I always got up early to help the older gentleman move the tables back into place (They were put up at night), so I had a lot of time to do things during the day. When Mary and Rito and the other guy left, I was already vacuuming the room I was in. I mostly helped clean but sometimes would help lift a car up that needed a spare tire and the like. The older man needed me to come into town with him to get a solvent that would get rid of the salt residue on his car. He had a very nice 1967 Chevelle SS with a blue racing stripe down the center, surrounded by black. He took me into town and I while the men talked to each other at the counter, I wandered along the aisles, just looking about. Who do I find browsing the linen and washing supply aisle other than Mary. Every time we met, it felt like the universe or fate or some power was pushing us together, trying to get us to be with one another. It was a nice feeling. I told her my position here and she said the mechanic shop was right around the corner. She already had the detergent so she helped me find the solvent the farm owner was looking for. After that I told the guy I was going to get a bite to eat. He said he'd be talking about cattle still by the time we got back. I left with a hearty laugh and Mary and I snuck into an alley and smoked a few joints. We walked to the other end of the alley, away from the store, and found a perpendicular alley running through this one.

Only at the end of the wall was not just a cluttering of trash and locked doors and actual vagabonds. A mural was painted onto the wall, a legitimate 25 foot tall 40 foot wide (estimate) mural. It was worn down, but looked like a grassy field with people sitting in a circle. The sun was high above their heads, a nearly yellow-white ball. It was so well done I almost mistook it for a printed photo seen up close. The people were holding hands, and in the bottom right hand corner were tons of peoples' names, all inside a big green peace sign. Above the whole mural was a dark blue, very well done word. It read "HARMONY" and whoever did it must have had been a calligraphy master, it looked like it was again printed on paper. I lit up another smaller joint and leaned against the wall with Mary. She held my hand again and we talked about all the details in the painting. I told her how sad it was, that such a masterpiece like this, that expressed so many positive ideas instead of what we're used to seeing, was just trapped here on this wall where nobody would see it in the next 20 years. She turned and looked at me, and said in such a tender and soft voice, "I'm... it's very cold." I nodded and before I could raise my head to the mural again she kissed me on the lips. I didn't react to it while it was happening, it caught me so off guard that I just kept my face the same, no pursing of the lips or anything. She pulled away, and when I saw that she saw my obviously shocked face, I felt pretty bad. She must have thought I was repulsed by her, but I was merely startled. I had to save the moment and not ruin her happiness, so I tilted my head and gave the best attempt at a first kiss that I could muster. As far as I can tell, it went very well. She turned away from me, then took a step backwards (toward me) and pulled my arms around her. Her face was beaming again, and it made me feel like the best person in the world, to have made her that happy.
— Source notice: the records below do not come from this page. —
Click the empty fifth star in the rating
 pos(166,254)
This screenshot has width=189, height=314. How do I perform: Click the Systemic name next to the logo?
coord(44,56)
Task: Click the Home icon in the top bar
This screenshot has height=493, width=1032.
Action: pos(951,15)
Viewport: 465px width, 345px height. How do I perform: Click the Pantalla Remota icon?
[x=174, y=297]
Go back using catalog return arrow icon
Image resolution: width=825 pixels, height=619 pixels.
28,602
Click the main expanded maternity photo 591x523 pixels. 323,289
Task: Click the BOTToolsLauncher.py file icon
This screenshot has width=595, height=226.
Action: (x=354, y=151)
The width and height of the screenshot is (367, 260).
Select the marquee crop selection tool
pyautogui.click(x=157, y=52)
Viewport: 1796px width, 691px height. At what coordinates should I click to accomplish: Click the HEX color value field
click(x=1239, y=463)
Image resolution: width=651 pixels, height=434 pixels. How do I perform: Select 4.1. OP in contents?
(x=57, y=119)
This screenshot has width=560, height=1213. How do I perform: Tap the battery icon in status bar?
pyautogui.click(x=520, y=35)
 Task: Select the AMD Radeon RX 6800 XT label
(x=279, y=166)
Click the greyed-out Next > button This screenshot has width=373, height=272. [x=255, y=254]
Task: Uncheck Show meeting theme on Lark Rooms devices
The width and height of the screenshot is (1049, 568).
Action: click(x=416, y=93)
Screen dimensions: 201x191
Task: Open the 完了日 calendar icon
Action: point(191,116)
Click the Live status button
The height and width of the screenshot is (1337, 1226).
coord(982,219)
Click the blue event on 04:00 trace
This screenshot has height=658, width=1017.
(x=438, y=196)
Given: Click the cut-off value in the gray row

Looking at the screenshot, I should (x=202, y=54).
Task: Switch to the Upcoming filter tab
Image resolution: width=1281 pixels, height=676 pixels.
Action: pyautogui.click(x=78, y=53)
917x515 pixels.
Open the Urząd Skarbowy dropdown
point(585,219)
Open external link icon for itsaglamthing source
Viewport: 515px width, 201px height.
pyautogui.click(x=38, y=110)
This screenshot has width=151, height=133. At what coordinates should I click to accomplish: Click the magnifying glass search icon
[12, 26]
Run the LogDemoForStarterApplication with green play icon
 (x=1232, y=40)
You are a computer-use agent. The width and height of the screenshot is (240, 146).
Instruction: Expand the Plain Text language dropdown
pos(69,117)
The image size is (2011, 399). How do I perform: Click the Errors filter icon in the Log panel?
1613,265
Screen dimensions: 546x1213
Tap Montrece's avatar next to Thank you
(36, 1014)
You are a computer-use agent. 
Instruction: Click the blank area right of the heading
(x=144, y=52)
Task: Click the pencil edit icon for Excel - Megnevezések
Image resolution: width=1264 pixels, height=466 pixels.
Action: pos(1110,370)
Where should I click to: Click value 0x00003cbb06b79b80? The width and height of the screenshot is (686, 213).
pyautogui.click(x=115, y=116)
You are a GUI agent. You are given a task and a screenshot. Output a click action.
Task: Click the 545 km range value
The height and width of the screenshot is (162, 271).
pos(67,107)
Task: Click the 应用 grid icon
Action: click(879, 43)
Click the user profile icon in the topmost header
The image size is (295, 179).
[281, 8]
While holding her, I noticed a purple mark on her shoulder, and on top of it a pinkish, rectangular scar. I asked what it was and she got very skiddish. I knew I had just messed up our great vibes we were sharing so I instead got her to talk about it. I told her I was curious and that if it was painful I could either be here for support or understand if she didn't want to talk about it. She said she trusted me and said that I probably noticed she wasn't one of the people at the fire in Florida who explained their story. She said she was only with the group for a little while and was just as new as me. She said she had a little brother who meant the world to her but was very sick. Her dad was an alkie and her mom was to scared to do anything, so whenever the dad wanted to take his anger out on the boy, she would step in and take the hit. Her mom was abused too, but never did anything about the son's encounters. She said he would have killed the poor kid if he ever actually got his hands on him.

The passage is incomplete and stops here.